Magdalena Leguizamón, de 66 años, falleció producto de un paro y la causa que tiene a dos imputados cambió la carátula a homicidio culposo.

A Magdalena Leguizamón le amputaron la pierna el 22 de julio pasado y, luego de ser derivada en dos oportunidades a otros centros de salud, murió este martes por la noche producto de un paro cardiorrespiratorio. Estudios posteriores al “error” confirmaron que no era necesaria la amputación de la pierna y, ahora, la situación procesal de los médicos imputados del Nuevo Sanatorio Berazategui se complicó.

La afiliada al PAMI de 66 años sufría de diabetes y horas después de la intervención quirúrgica, su hija Mayra notó que le habían extirpado la pierna izquierda, y no la derecha, que se suponía era la que generaba problemas. Tras el exabrupto, la paciente fue trasladada al instituto Ceni de Quilmes y ahí le confirmaron que hubo un mal diagnóstico, ya que no era necesaria la amputación de ninguna pierna.

“En el Sanatorio Berazategui siguen jugando a las escondidas. Nadie nos responde. Siguen sin dar la cara. Pero van a pagar por lo que hicieron”, deslizó Claudia, otra de las hijas de Magdalena, a Infobae, pocos días antes del desenlace fatal.

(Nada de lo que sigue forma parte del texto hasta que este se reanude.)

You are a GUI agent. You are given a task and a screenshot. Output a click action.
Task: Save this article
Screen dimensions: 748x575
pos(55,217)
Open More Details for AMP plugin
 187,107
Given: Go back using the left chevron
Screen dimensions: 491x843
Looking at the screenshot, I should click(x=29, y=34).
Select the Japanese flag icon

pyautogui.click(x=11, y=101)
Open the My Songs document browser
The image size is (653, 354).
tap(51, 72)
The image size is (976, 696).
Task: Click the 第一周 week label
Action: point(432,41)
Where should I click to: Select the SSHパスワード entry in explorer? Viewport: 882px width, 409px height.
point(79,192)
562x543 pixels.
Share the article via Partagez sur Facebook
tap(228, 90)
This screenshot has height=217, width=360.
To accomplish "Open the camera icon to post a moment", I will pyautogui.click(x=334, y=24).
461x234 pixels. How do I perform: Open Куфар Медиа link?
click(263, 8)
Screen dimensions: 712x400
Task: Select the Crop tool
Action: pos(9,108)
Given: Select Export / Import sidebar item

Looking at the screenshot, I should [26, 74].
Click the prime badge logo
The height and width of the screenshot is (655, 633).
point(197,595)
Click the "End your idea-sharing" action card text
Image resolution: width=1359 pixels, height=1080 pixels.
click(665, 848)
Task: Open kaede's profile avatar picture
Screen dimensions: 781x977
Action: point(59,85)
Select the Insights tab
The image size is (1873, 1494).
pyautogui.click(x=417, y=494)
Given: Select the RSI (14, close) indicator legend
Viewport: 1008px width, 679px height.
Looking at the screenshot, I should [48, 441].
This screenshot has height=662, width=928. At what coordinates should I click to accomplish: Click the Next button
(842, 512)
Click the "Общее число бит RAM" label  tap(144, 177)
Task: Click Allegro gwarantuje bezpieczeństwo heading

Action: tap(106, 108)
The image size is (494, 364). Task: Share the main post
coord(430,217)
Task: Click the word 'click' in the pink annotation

Pero ahora, con el fallecimiento de la paciente la situación procesal de los médicos implicados se agravó. Ellos son Gonzalo Cardozo Monterino, el traumatólogo que realizó la amputación, y Rafael Rico Núñez, el cirujano cardiovascular. Ahora la imputación que sufren ambos es por el delito de homicidio culposo, que implica penas de entre uno y cinco años de prisión y entre cinco y diez años de inhabilitación profesional.

De esta manera, quedó atrás la antigua carátula de “lesiones culposas” y existe la chance de que la fiscal de Berazategui Karina Santolín solicite la detención de los médicos.

Vale recordar que luego del caso de mala praxis denunciado por los familiares de Leguizamón salieron a la luz hechos similares en el Nuevo Sanatorio de Berazategui, como el caso de una anciana que falleció días después de que le extirparon la vesícula, cuando en realidad tenían que intervenirla quirúrgicamente del píloro.